On the far side of the clearing under trees was a tumble of bark lean-tos. As Kenny rode closer, he could see what appeared to be a steam engine with a black chimney.

There was a commotion and a pack of dogs ran yelping towards them; dark figures appeared under the trees and then ran away. The troopers spurred their horses to chase them, but Kenny called them back.

‘Why are they running?’ asked Roth.

‘They must have a bad conscience,’ said Kenny.

‘Does everyone you meet have something to hide?’

‘Of course they do.’

As they approached the camp, a few women herded a swarm of children into the scrub, but some of the children escaped and stood at the edge of the camp, watching fearlessly.
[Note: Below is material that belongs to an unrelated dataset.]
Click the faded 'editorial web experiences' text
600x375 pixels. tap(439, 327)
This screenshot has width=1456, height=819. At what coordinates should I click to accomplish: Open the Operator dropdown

The only other soul was an old man sitting under a tree, looking the other way.

The dogs, yellow and black, were running beside the horses now and silent. The steam engine revealed itself to be a large iron boiler and smokehouse.

‘Bêche-de-mer. A fisherman lives here,’ said Roth. ‘If we see any man who’s not a native, I want him arrested. And that is an order.’

Roth’s sudden change in countenance surprised Kenny, who told the troopers to search for the man who owned the smokehouse. The troopers rode off through the squalid camp, and the dogs went to sit in the shade.

It was a desolate place, but no more so than Munburra itself. Kenny dismounted and walked over to where the old man sat in the shade.


Arrwala
!’ called the old man. Come.

Roth followed. Kenny stood over the old man, who stared up through milky eyes.


Anggatha athu
,’ he said. My friend.


Bama yalngaa-ngu
?’ asked Kenny.

The old man nodded. ‘I remember you.’

Kenny produced one of the packets he carried for such meetings. The old man tucked it away.

‘The Wind is coming, Kenny,’ said the old man.

Kenny looked around. It was dead calm. ‘Did a man come here some days ago, with a hole in his arm?’

‘That’s right. He smelt very bad. Frenchy took him by boat to Cooktown.’

‘Frenchy?’

The old man pointed at the smokehouse. Kenny told Roth, ‘Frenchy.’

Roth had lit a cigarette and said, ‘Must be that French negro I’ve heard about.’

Kenny asked the old man, ‘The man who was hurt, did he talk about another man in the bush? A mate?’

‘No.’

‘Did he say who speared him?’

‘He didn’t say anything. But he came from the north. Those bushmen up there live by hard laws. Sometimes people break laws without knowing, you know, but those bush blacks, they’re not reasonable. They spear you and you die. You don’t walk all the way down here.’

‘This man did. He had a hole in his arm.’ The old man shrugged.

‘Tell me where I can find Frenchy,’ said Kenny, annoyed that the old man might be disagreeing with him.

The old man shifted his head from side to side. ‘He’s gone to sea. Perhaps he won’t come back.’ ‘When did he go?’

‘Three days,’ said the old man, holding up five fingers. ‘Why do you want Frenchy, anyway?’ ‘He’s a bad man.’

The old man nodded. ‘He stole one of my wives. I’d like to spear him, but I’m an old man.’ He shut his eyes and after a while Kenny thought he might have fallen asleep. He kicked him in the thigh and the old man said, with his eyes still shut, ‘Why is he called Frenchy?’

‘I suppose it’s the name of his tribe,’ said Kenny. ‘He has another name.’

‘Of course, but what is it?’

Kenny said he didn’t know.

‘My name is Wurrey.’

Kenny said, ‘The man who was speared might be called Thomas. Did you hear anyone talk about Thomas?’

Wurrey said he didn’t know that that was the man’s name. He opened his eyes and, without seeing, nodded towards Roth. ‘Who is this man?’

Kenny said, ‘He belongs to the men-of-the-Queen.’

‘But what’s his name?’

‘Roth.’

‘Roth. He’s a policeman too?’ asked Wurrey. Kenny said in Koko-yimidir, ‘He’s the Protector of Aboriginals.’

The old man threw back his head and laughed.